I absolutely LOVE the implicit indexing Lutz. Just one question, can we do something with rest in a similar manar?
Eddie
I love it just as much :), you could see implicit indexing as a natural extension of traditional LISP/Scheme evaluation:
traditional LISP
-----------------
built-ins -> apply to args
lambda -> apply to args
newLISP adds
---------------
contexts -> apply default function on args
lists -> indexing with args
Theoretically you could extend this to any data type, i.e. numbers:
number -> slice list in args
(1 '(a b c d e f g)) => (b c d e f g) ; like (rest ...)

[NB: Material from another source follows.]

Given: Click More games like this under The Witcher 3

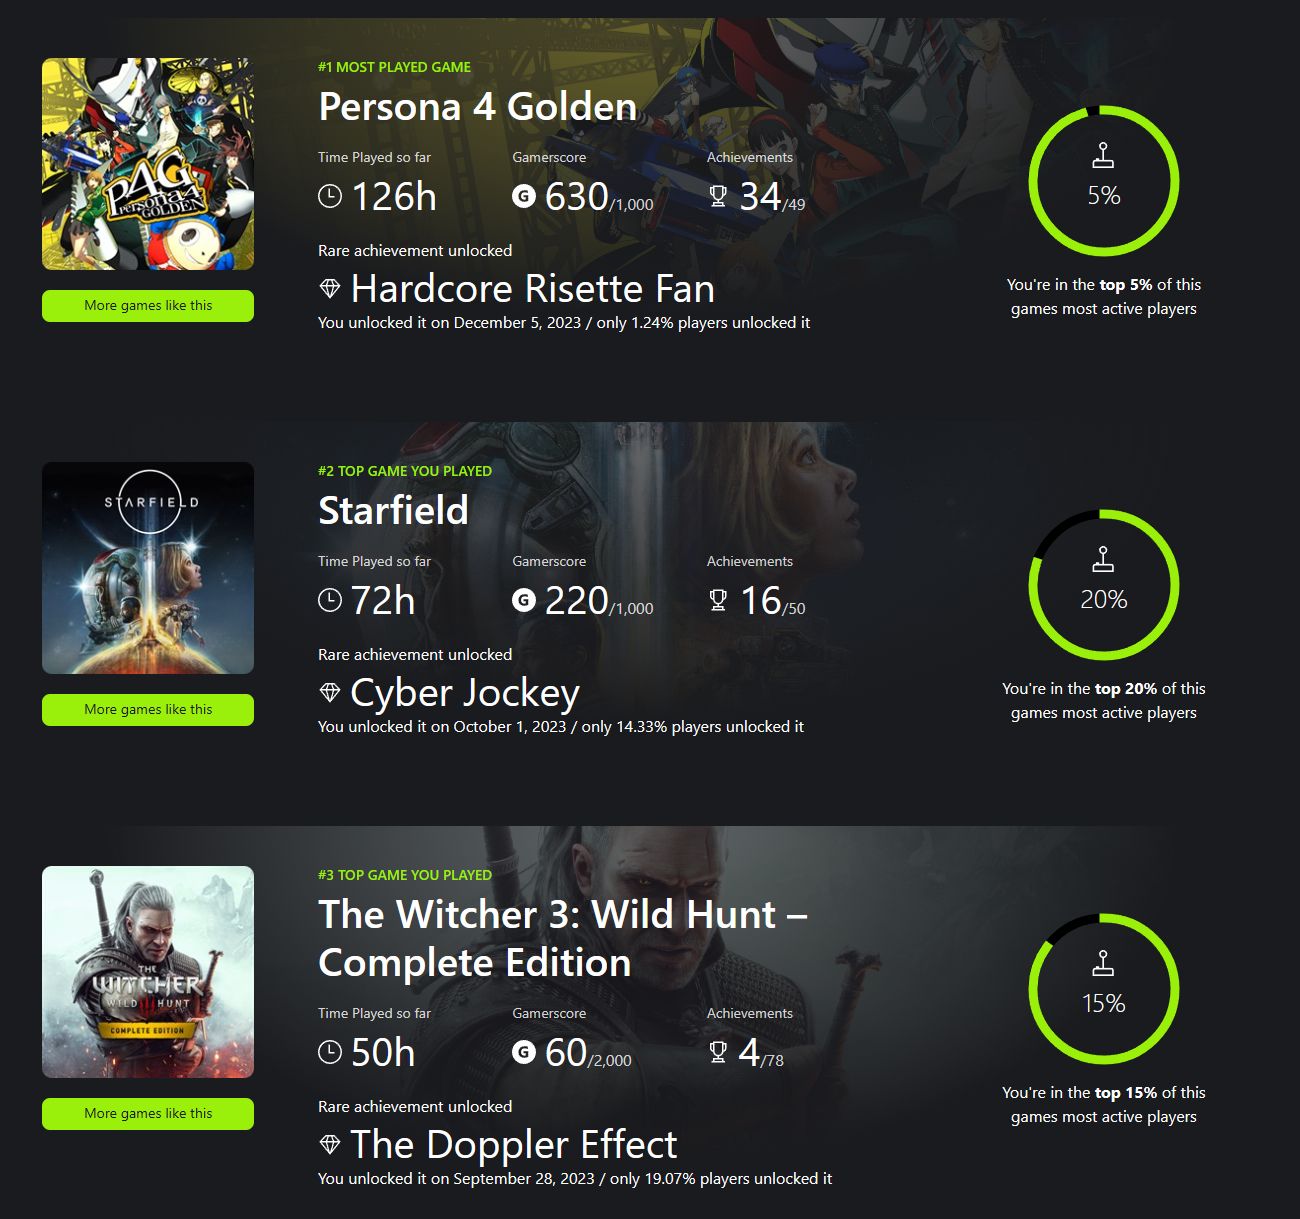Looking at the screenshot, I should [148, 1114].
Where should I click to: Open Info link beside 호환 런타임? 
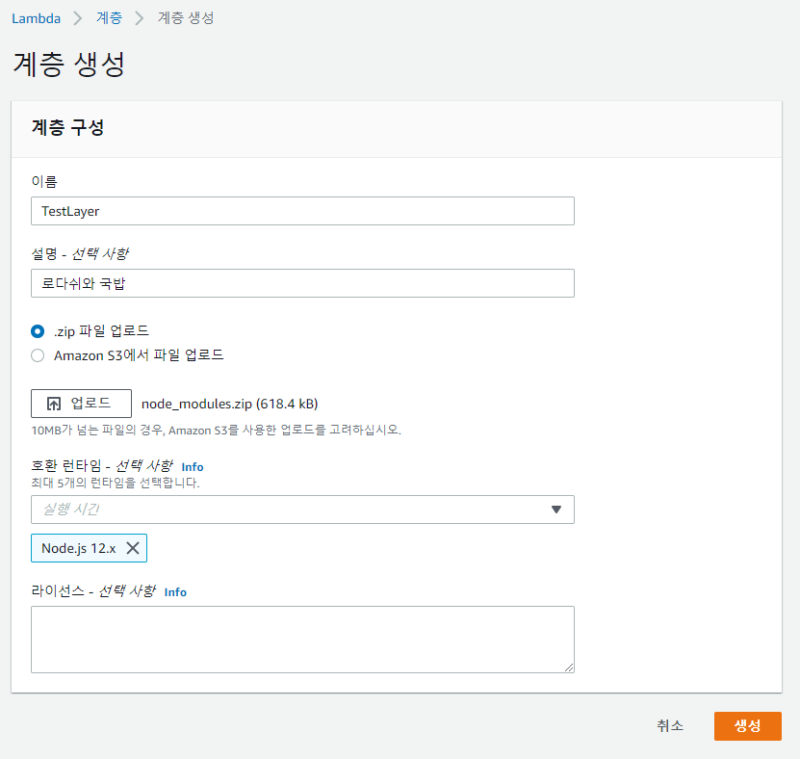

(2 '(a b c d e f g)) => (c d e f g) ; like (rest (rest ...))
(2 '(a b c d e f g) 3) => (c d e) ; like (slice ...)
have to think about this a little bit more ...
Lutz
Would something like
(0 3 '(a b c d e)) => (a b c d)
(1 2 '(a b c d e)) => (b c)
?
Eddie
Opps, I didn't see the slice up there. Wouldn't the semantics indicate
(2 '(a b c d e f g) 3) =>
('(c d e f g) 3) =>
f
?
I think the implicit nrest is fine:
(1 '(a b c d)) => (b c d)
(2 '(a b c d)) => (c d)
(10 '(a b c d)) => ()
But I am not happy with the slice (idx theList len) or (idx len theList), just doesn't feel right, but the second syntax may be the better one.
I implemented (undocumented, experimental, list only, no strings) the implicit nrest in the new development version 8.4.7 here: http://newlisp.org/downloads/development
Lutz
I was thinking more
(idx1 idx2 list)
(2 4 '(a b c d e f g)) => '(c d e)
But I'm not sure. The only thing that might be confusing is the position of the number. I still get confused on set-nth and nth-set. There might be a similar problem with implicit indexing and slicing.
Eddie
Already did similar over the weekend, but length instead of idx2 this:
(offset len lst)
(2 4 '(a b c d e f g)) => (c d e f)
so its's basically a slice with implicit indexing, and it also works with negative offsets:
(-4 2 '(a b c d e f g)) => (d e)
and I also have the implicit index/rest now for negative index:
(-3 '(a b c d e f g)) => (e f g)
and everything works on strings too.